Meet the weekend tomb explorers
Brothers Raymond and Charles Goh visit cemeteries to unearth history
By Huang Lijie

Older brother Raymond checking out the tombstone of Madam Tan Eng Neo – after whom Eng Neo Avenue is named – at Bukit Brown Cemetery.

Weekends spent among dead people may seem a spooky pursuit, but brothers Raymond and Charles Goh have found historical gemstones among tombstones.

The duo are neither mediums nor ghostbusters, but passionate tomb explorers who enjoy unearthing Singapore’s history through graves.

One recent case after a three-year search was their discovery of the tomb, in Bukit Brown Cemetery, of Madam Tan Eng Neo, whom Eng Neo Avenue is named after.

For the siblings, finding where the wife of wealthy Chinese businessman Gaw Boon Chan was buried was fulfilling, and not just because it marked the end of their longest quest for a tomb.

Raymond, 47, the older brother, said: ‘We want people to know that Bukit Brown Cemetery is where many Singapore pioneers have been buried and to appreciate it, not bulldoze it.’

The 86ha graveyard off Lornie Road was in the news recently after heritage activists petitioned for a rethink of the redevelopment of one of Singapore’s oldest remaining burial grounds to meet housing needs.

To keep alive the memory of famous pioneers buried at the cemetery, the brothers conduct regular guided tours of the area. Those who have signed up include students, young professionals and retirees.

The duo also provide a free map which includes the locations of the tombs of more than 30 famous pioneers such as businessman Chew Boon Lay, who has an MRT station, school and housing estate named after him.

The map is on the website of the Asia Paranormal Investigators – www.api.sg – founded in 2005 by Charles to research unexplained phenomena.

The brothers’ interest in tombs began in 2006 after Raymond, the regional director of a health-care company, accompanied his father to his grandfather’s grave at Choa Chu Kang Cemetery.

‘It was my first visit and I had a shock when I saw my name on the tombstone.

‘It came to me, out of the blue, that I’m related to this grave,’ said the father of three children, aged 10 to 17.

His interest piqued, he began pouring over books on tomb culture and visiting cemeteries at the weekend, walking stick in hand to fend off spiders and even snakes to look for unusual tombstones.

Raymond’s tomb fever got to Charles, who had some knowledge of the subject through his research on urban myths of haunted graves.

Charles, 43, a construction company safety manager who is married without children, said: ‘When Raymond finds an interesting tombstone, he is so excited he cleans it with his towel, then forgets and wipes his face with the cloth.’

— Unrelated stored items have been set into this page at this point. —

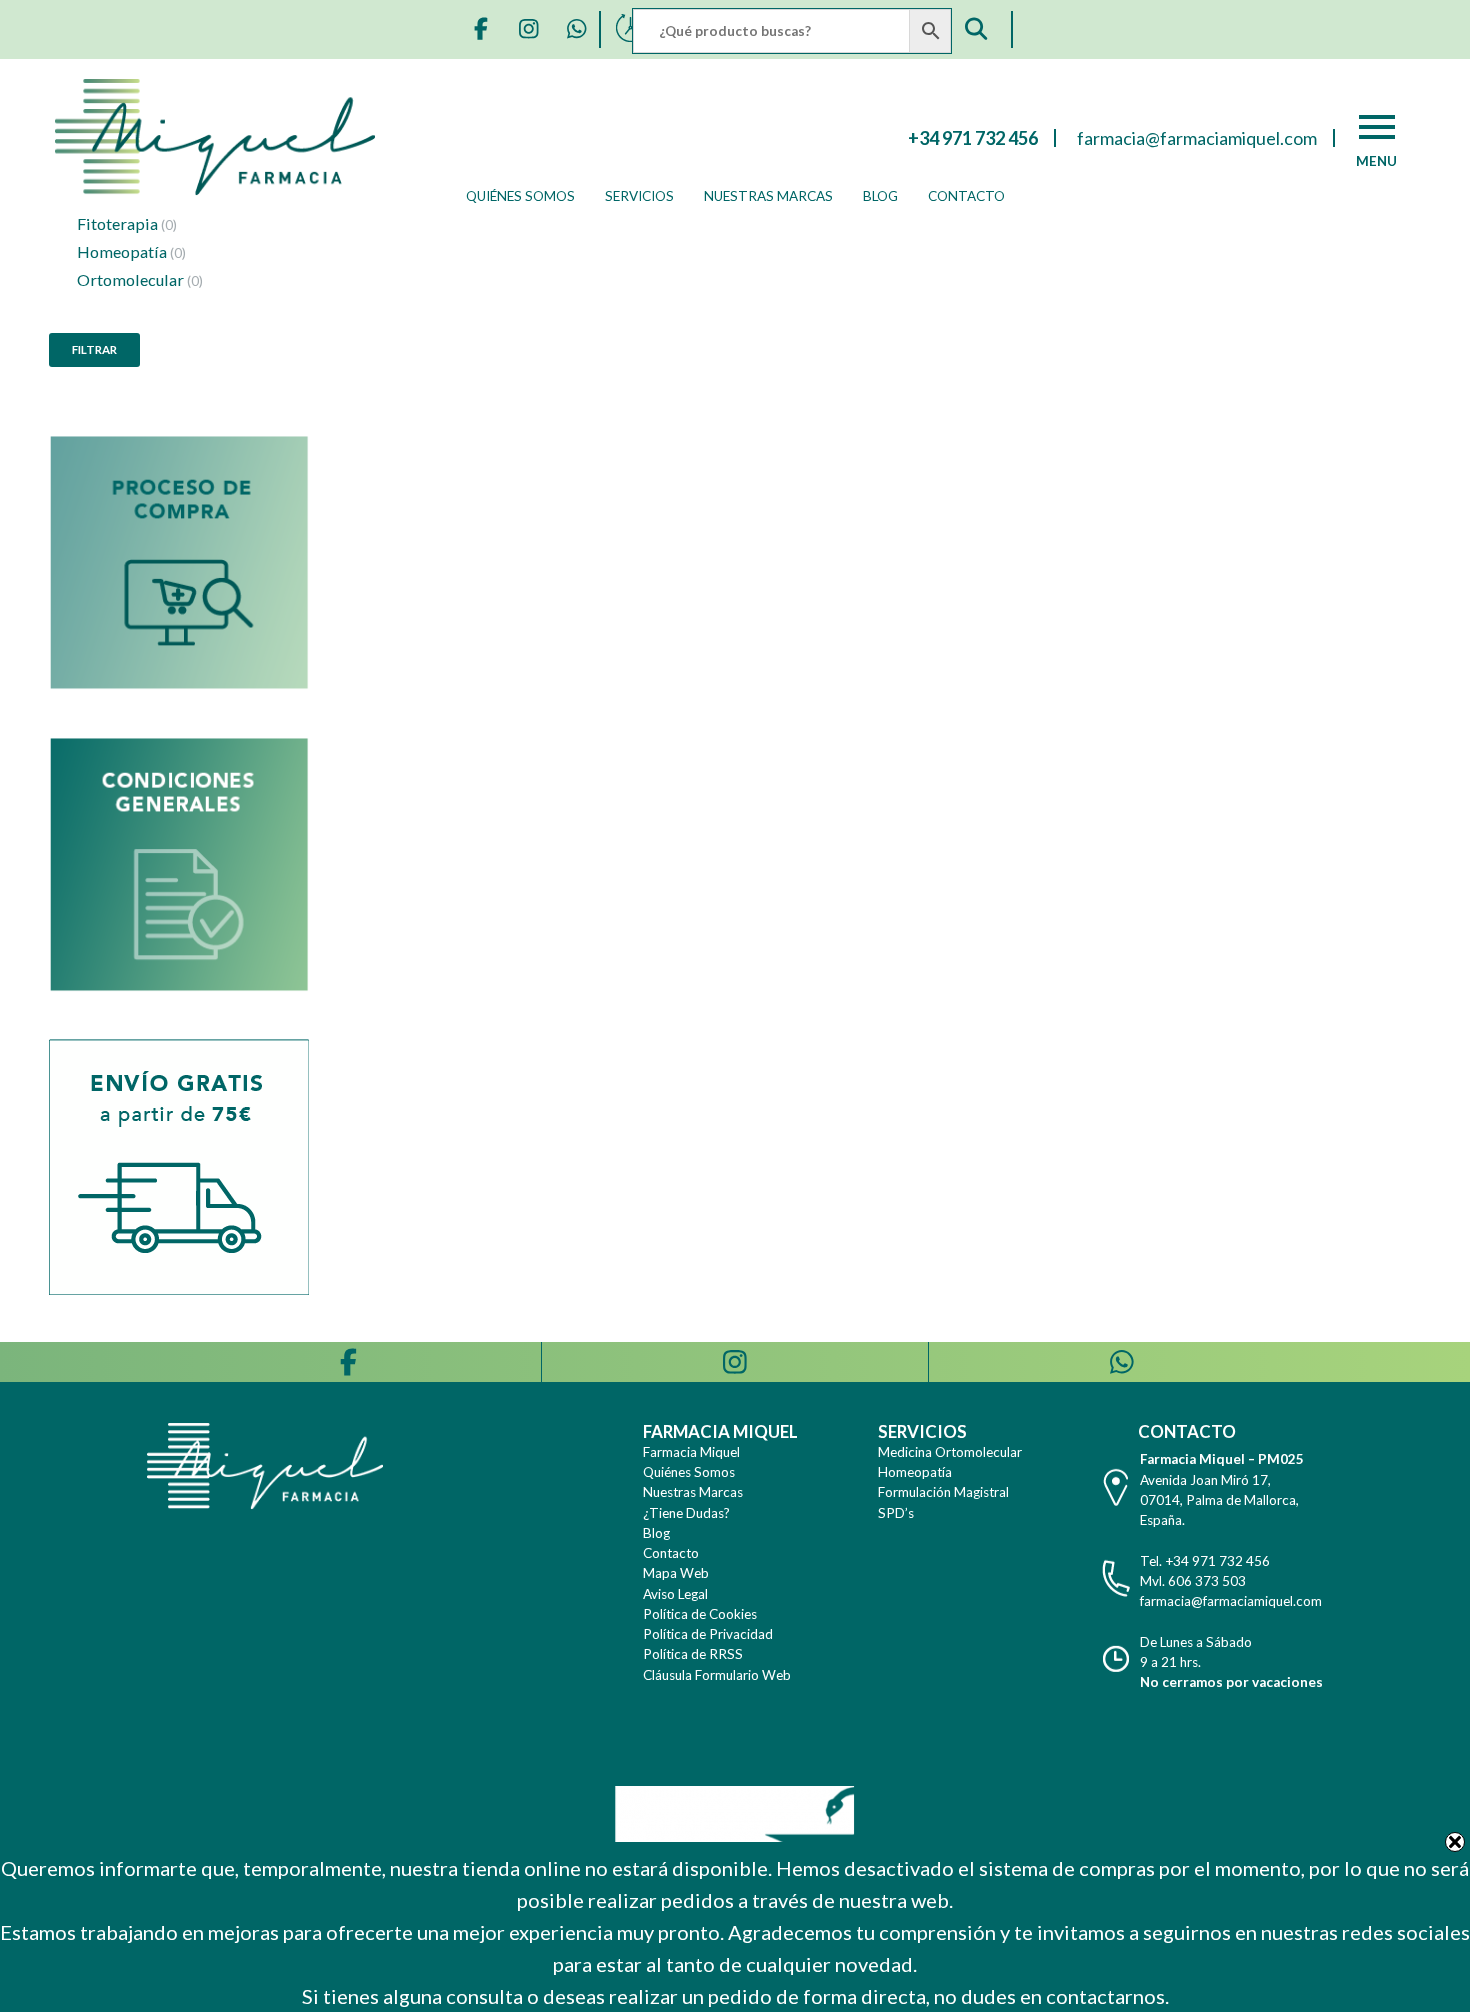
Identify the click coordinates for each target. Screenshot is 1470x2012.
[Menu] (1377, 127)
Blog (880, 196)
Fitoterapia (127, 223)
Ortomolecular (140, 279)
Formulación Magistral (943, 1492)
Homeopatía (131, 251)
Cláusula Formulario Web (717, 1675)
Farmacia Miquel (691, 1452)
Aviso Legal (675, 1594)
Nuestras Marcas (768, 196)
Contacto (966, 196)
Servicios (639, 196)
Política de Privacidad (708, 1634)
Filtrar (94, 349)
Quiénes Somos (520, 196)
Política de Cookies (700, 1614)
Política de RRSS (693, 1654)
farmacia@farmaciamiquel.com (1231, 1601)
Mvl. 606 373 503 (1193, 1581)
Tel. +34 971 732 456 (1205, 1561)
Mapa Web (676, 1573)
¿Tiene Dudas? (686, 1513)
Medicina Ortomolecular (950, 1452)
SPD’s (896, 1513)
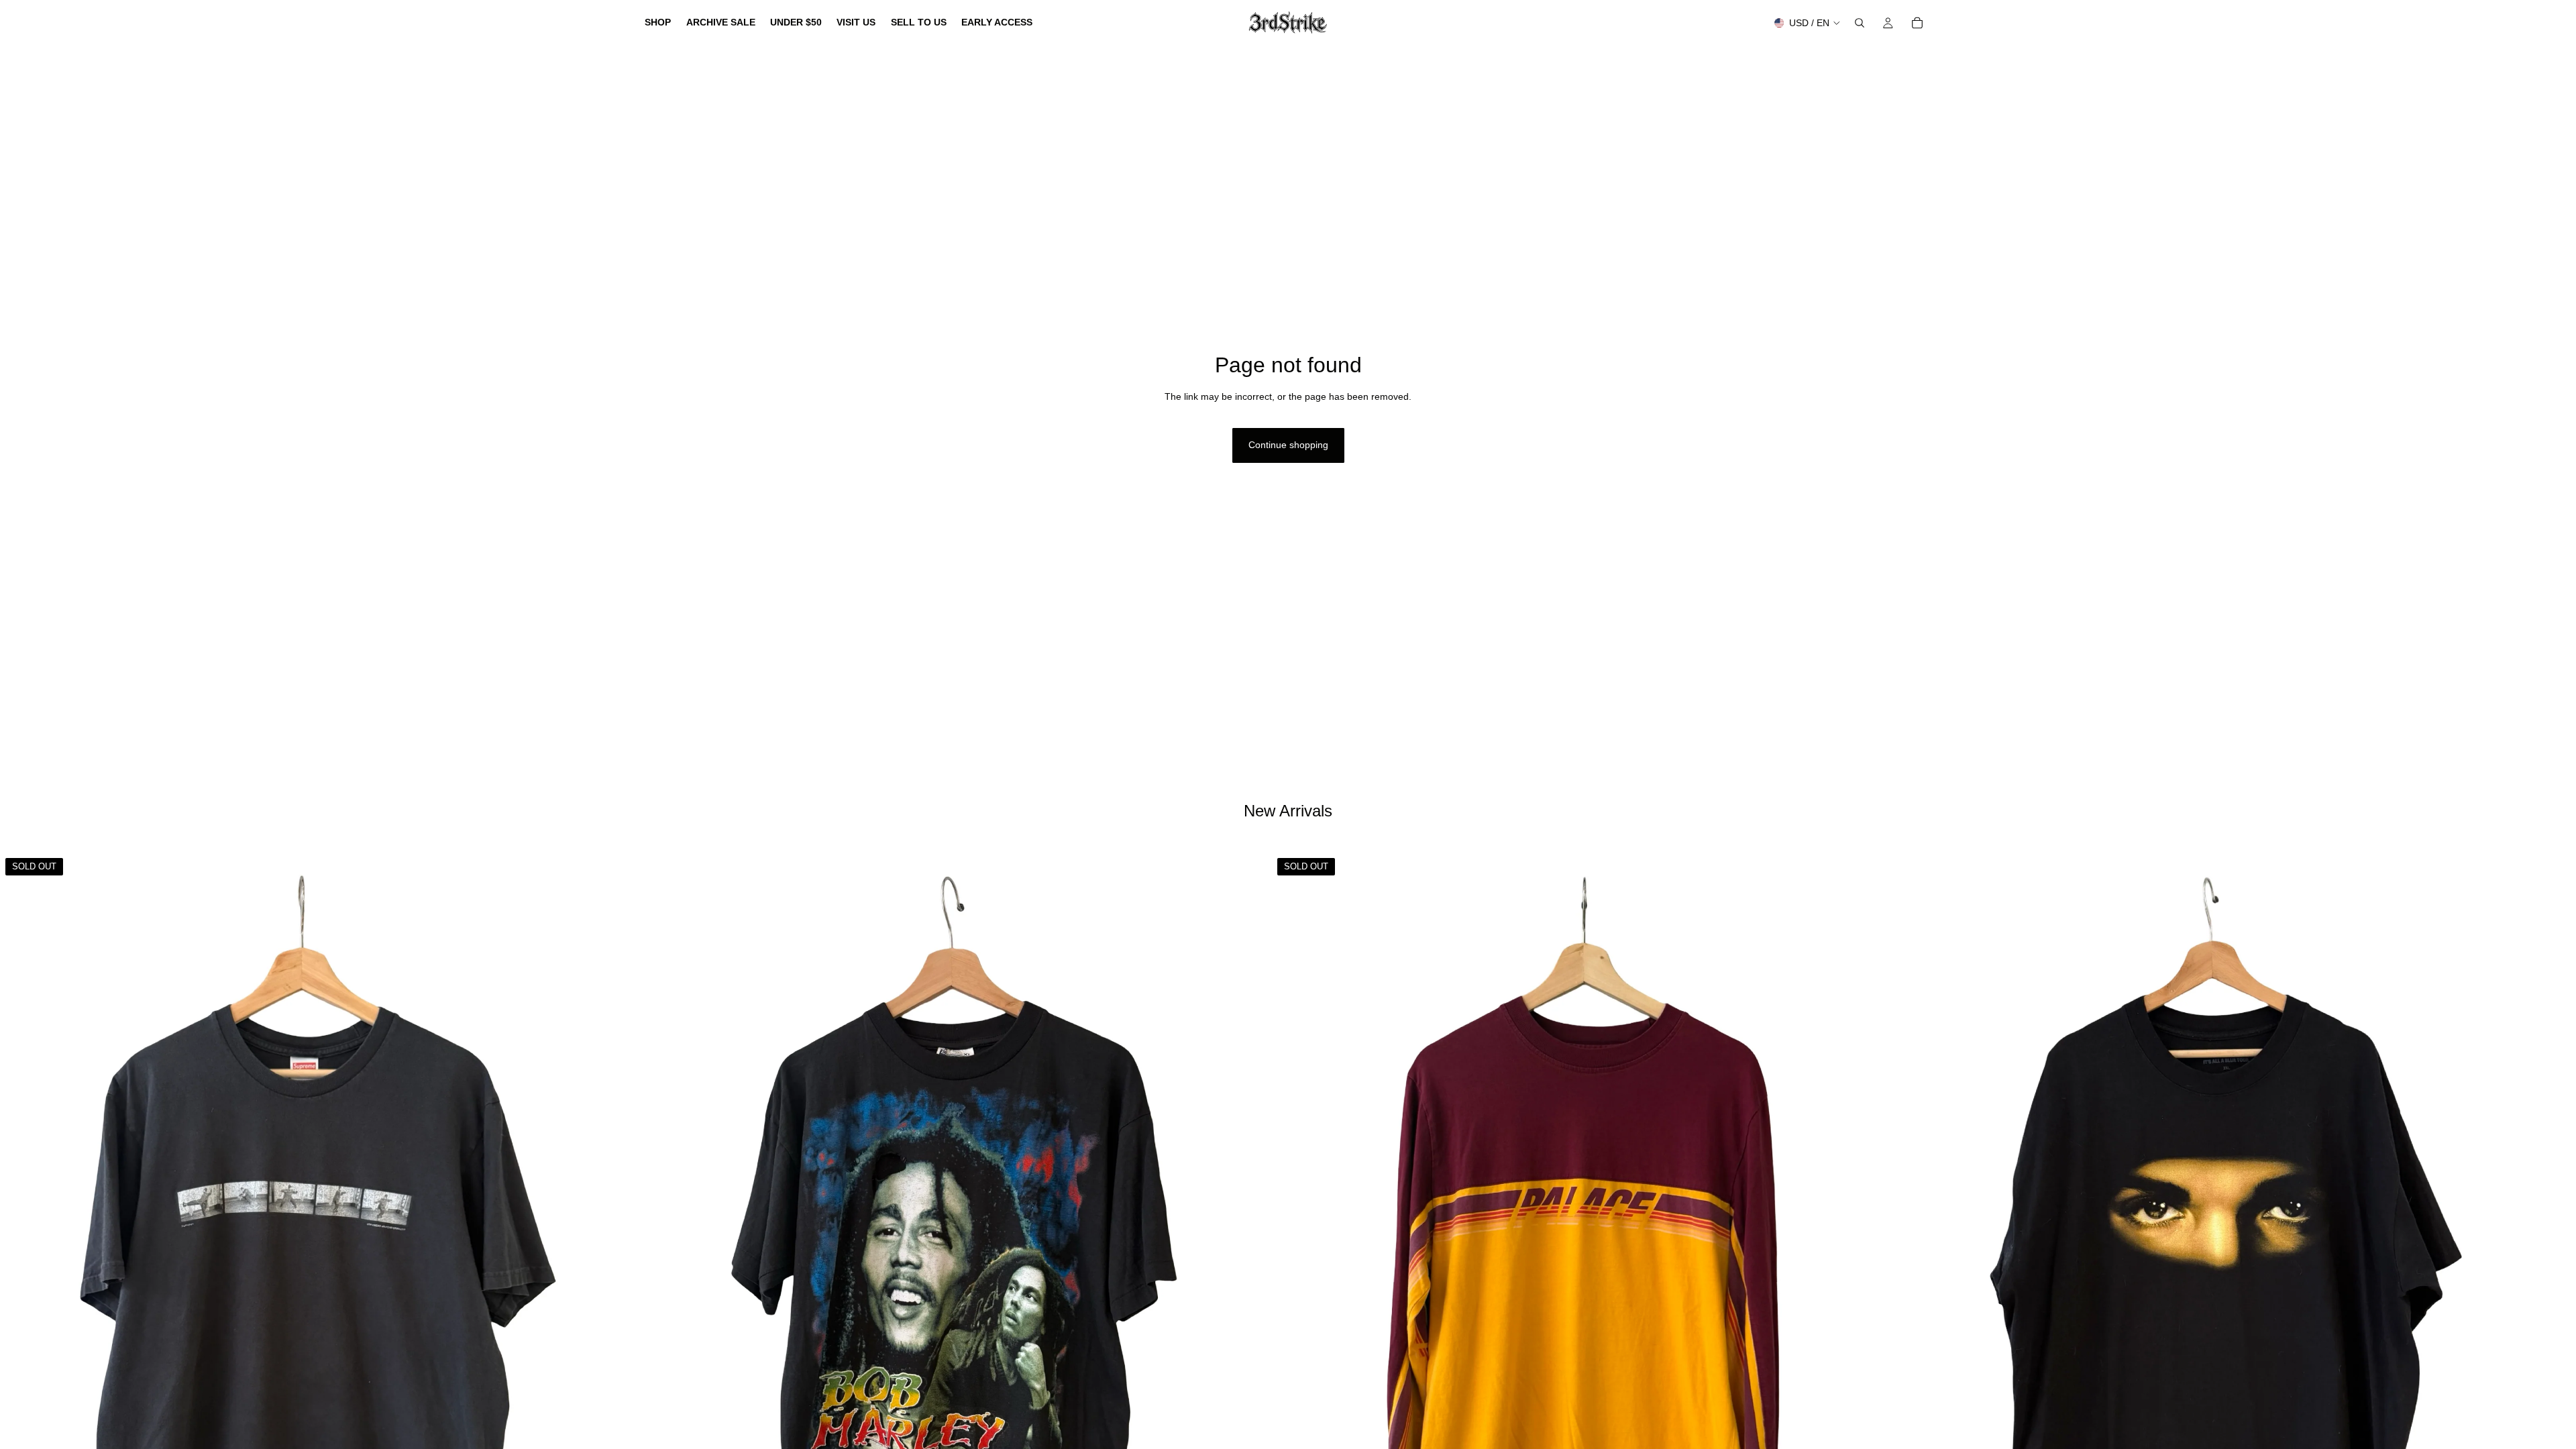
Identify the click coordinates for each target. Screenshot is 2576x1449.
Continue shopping (1288, 444)
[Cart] (1917, 23)
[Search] (1859, 23)
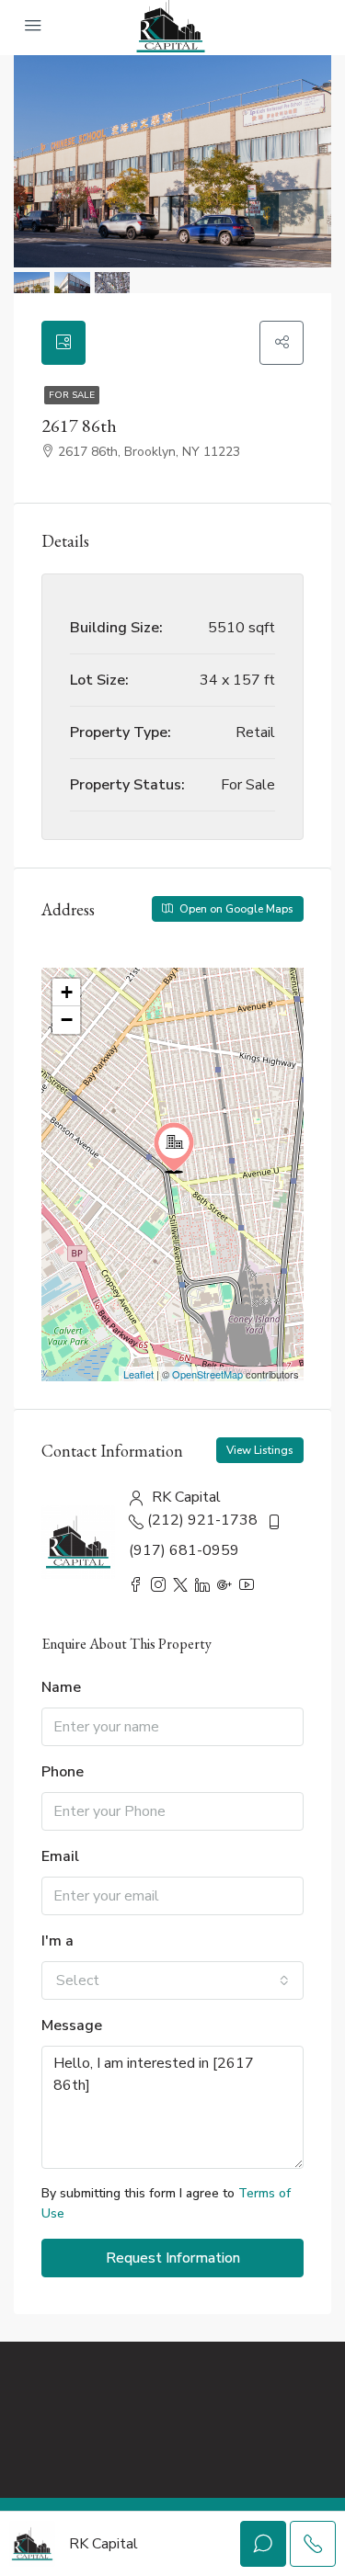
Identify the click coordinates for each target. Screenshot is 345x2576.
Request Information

They dig into the past of the tombs they find using information engraved on the tombstones, as well as newspaper and land deed archives.

They sometimes spend a few hundred dollars on archive material when researching a tomb but Raymond says their passion ‘cannot be measured in money terms’.

They say their families are supportive of their unusual pursuit.

‘Only our mother, who is superstitious, urges us not to visit the cemeteries at night or during the Hungry Ghost Festival,’ said Raymond. But not being superstitious, the siblings have not heeded her advice.

When historical records that they chance upon reveal the burial of a famous person in a particular cemetery, their search becomes tougher. The hunt for Madam Tan’s tomb, for example, was the proverbial needle in a haystack, with 80,000 tombstones at Bukit Brown.

Families eager to trace their roots or find the resting places of their ancestors have approached the brothers for help, and the duo gladly offer to reunite the living and the dead for free.

Those they have helped include the descendents of businessman Ang Seah Im, after whom Seah Im Road, near VivoCity, is named. The pioneer’s tomb is located in Bukit Brown.

Raymond said: ‘I feel sad and pained when I see tombs that are not taken care of by descendants. The dead should not be abandoned.’